» **Exercise directions**:
Using the records below, copy every line that holds the string "panel".

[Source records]
========
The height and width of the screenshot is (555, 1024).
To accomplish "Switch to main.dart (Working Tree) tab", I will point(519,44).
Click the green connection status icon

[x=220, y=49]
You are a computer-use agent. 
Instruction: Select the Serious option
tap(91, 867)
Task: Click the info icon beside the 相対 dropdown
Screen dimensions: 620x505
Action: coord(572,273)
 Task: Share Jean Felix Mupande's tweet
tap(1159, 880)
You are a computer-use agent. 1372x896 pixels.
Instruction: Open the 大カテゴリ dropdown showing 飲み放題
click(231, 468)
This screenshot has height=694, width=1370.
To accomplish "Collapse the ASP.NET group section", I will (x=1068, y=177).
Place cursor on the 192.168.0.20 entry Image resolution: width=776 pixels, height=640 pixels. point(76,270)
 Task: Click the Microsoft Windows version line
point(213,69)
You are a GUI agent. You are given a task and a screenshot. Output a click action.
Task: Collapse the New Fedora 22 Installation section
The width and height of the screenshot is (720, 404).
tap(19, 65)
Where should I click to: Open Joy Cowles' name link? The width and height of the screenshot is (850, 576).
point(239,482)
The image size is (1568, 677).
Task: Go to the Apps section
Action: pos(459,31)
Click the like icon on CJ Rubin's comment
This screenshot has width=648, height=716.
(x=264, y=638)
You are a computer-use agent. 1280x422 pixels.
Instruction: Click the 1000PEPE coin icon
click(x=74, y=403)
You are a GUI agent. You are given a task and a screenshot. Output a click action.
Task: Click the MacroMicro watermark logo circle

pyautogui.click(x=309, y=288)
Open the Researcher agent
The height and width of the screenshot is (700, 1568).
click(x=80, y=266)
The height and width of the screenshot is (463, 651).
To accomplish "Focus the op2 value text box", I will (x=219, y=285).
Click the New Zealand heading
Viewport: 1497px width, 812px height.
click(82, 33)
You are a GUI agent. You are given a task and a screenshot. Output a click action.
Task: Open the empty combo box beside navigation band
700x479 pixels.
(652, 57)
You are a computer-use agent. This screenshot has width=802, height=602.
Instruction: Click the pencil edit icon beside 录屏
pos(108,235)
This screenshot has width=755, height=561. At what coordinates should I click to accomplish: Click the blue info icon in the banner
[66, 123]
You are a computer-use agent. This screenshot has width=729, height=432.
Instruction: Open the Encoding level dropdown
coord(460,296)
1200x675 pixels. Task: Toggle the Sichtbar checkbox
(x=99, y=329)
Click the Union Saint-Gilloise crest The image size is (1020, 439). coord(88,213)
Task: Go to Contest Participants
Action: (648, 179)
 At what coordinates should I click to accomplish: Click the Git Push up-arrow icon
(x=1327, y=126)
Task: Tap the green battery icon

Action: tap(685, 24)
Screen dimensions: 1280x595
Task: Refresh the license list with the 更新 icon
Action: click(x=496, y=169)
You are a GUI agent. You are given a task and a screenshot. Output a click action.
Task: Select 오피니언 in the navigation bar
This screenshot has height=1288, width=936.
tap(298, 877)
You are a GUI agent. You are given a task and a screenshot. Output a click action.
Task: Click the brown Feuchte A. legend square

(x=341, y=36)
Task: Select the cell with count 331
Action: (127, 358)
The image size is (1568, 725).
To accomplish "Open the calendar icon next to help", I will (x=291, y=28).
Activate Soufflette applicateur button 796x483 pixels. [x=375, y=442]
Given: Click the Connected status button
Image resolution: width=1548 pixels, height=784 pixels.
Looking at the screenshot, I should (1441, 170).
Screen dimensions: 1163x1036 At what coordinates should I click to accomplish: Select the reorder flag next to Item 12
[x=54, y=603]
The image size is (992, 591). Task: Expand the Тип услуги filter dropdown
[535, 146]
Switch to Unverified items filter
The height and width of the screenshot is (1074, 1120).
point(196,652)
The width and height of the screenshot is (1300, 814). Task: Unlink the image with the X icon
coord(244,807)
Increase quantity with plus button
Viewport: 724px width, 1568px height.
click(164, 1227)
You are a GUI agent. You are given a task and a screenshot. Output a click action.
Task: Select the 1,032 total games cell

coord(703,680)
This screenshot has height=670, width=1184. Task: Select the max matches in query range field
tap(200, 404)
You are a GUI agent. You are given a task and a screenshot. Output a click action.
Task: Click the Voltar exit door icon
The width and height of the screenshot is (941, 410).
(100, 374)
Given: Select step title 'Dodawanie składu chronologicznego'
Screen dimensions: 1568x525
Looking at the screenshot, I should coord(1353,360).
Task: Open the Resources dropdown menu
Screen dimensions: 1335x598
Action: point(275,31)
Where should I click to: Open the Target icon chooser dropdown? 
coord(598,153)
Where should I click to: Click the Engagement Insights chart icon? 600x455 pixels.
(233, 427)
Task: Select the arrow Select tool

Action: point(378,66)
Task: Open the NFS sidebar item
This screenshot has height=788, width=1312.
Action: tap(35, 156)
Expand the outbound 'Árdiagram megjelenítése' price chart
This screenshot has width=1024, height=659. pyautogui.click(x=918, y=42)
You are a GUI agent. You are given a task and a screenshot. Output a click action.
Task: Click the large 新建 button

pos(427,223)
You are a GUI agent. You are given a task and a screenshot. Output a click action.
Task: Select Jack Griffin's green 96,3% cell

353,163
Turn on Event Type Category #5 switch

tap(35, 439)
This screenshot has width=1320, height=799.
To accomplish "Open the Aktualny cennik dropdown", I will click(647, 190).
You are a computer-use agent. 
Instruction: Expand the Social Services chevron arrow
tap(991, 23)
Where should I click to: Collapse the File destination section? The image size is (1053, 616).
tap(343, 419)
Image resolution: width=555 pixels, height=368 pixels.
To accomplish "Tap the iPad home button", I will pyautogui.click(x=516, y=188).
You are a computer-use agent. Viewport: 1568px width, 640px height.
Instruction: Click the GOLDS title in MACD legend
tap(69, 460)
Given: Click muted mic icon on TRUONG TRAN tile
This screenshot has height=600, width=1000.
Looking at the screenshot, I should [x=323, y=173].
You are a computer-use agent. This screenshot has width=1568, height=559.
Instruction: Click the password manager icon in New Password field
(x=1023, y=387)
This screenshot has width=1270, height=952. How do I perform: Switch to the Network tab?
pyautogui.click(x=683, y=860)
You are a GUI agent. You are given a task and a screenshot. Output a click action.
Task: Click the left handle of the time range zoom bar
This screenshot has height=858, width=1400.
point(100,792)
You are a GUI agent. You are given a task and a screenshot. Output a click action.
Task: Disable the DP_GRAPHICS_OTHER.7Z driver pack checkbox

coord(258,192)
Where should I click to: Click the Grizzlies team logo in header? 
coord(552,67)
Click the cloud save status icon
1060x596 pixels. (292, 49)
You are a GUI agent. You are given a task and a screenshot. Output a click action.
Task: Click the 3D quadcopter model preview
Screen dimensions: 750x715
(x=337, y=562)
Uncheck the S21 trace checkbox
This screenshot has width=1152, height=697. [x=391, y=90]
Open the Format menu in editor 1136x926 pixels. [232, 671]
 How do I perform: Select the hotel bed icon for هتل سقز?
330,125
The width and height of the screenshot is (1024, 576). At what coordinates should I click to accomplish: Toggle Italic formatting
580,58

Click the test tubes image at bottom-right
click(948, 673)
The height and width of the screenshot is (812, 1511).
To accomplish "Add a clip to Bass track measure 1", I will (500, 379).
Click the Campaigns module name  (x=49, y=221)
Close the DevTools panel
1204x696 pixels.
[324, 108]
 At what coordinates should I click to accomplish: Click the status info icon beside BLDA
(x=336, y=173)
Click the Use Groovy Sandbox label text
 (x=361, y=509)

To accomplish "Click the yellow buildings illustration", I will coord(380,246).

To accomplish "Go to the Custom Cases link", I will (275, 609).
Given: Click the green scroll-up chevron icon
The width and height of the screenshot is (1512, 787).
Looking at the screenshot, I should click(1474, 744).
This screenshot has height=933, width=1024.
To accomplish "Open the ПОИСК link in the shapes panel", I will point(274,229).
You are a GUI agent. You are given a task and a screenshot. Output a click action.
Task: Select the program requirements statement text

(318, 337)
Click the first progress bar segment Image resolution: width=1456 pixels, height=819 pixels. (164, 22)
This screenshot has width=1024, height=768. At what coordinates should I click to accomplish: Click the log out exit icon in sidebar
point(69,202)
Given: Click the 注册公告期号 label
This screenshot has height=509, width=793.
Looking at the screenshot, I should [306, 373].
========
» **Solved exercise**:
Close the DevTools panel
To accomplish "Open the ПОИСК link in the shapes panel", I will point(274,229).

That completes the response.